** Begin INPUT FOR THIS TASK **
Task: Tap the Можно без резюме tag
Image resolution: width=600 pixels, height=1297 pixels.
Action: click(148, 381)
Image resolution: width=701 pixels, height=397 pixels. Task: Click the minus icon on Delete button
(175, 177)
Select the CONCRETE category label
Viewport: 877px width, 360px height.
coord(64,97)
** End INPUT FOR THIS TASK **
__SHORT TASK__.
Pull every line from the data above and write each one out verbatim, keeping the original order.

__OUTPUT BELOW__.
Task: Tap the Можно без резюме tag
Image resolution: width=600 pixels, height=1297 pixels.
Action: click(148, 381)
Image resolution: width=701 pixels, height=397 pixels. Task: Click the minus icon on Delete button
(175, 177)
Select the CONCRETE category label
Viewport: 877px width, 360px height.
coord(64,97)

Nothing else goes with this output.